By Dr. Mercola
Bell’s palsy has various risk factors, such as autoimmune conditions, diabetes and pregnancy. The last one, in particular, increases your risk of developing it. It’s estimated that pregnant women are 3.3 times more susceptible to developing Bell’s palsy compared to women who are not pregnant.1
Why Are Pregnant Women More Susceptible to Bell's Palsy, and How Can You Predict It?
Bell’s palsy can strike pregnant women during the third trimester, or 26 to 40 weeks into the pregnancy.2,3,4 It’s not known why this occurs, or why Bell’s palsy seems to affect pregnant women in the first place.
It’s theorized that edema, which is the increase of bodily fluids during pregnancy, causes the facial nerve to swell. This affects the interaction of the signals between the facial muscles and the brain.5 Immune system suppression during the final months of pregnancy is also believed to be a probable cause of the facial nerve swelling.6 Aside from these theories, the symptoms of Bell’s palsy practically remain the same. You may develop:7
• Facial paralysis: The onset of facial paralysis on one or both sides may be immediately felt, often within hours or days.
• Pain: The paralyzed area may become painful, usually around the jaw area or behind the ear. Headaches may develop as well.
• Sensory problems: A portion of the tongue may have problems functioning, and you may become more sensitive to sounds.
• Oral problems: Drooling can occur, as well as a change in saliva production.
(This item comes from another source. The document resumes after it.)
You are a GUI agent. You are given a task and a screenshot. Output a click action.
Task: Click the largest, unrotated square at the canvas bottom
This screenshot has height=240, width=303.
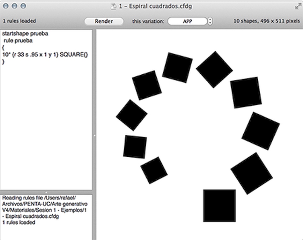[219, 206]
If You're Pregnant and Notice the Symptoms of Bell's Palsy, Visit a Doctor Right Away
Conventional treatment of Bell’s palsy includes steroidal medication. However, this method is not recommended, especially to pregnant women, since it can affect your unborn child. The best way to deal with your predicament is to adopt treatments that help manage your symptoms naturally and safely.
Physical therapy is usually the best course of action, as it is safe and does not require medication, and can also be continued months after giving birth. One support group member from the Facial Paralysis & Bell’s Palsy Foundation noted that her condition improved after seeking out a physical therapist specializing in facial paralysis. Joining a support group also helps, emotionally.8
Recovery time usually differs, depending on the level of inflammation to the facial nerve, but it’s estimated that it usually takes six months for pregnant women to recover from Bell’s palsy. Prognosis of Bell’s palsy in pregnant women is often good as well, and there’s no evidence that the fetus is affected by the condition.9
After childbirth, dealing with Bell’s palsy can be stressful, because instead of enjoying your time with your child, you may be distracted due to the facial paralysis you’re experiencing. It’s important to know that Bell’s palsy will get better over time, and that you should prioritize raising your child first and foremost.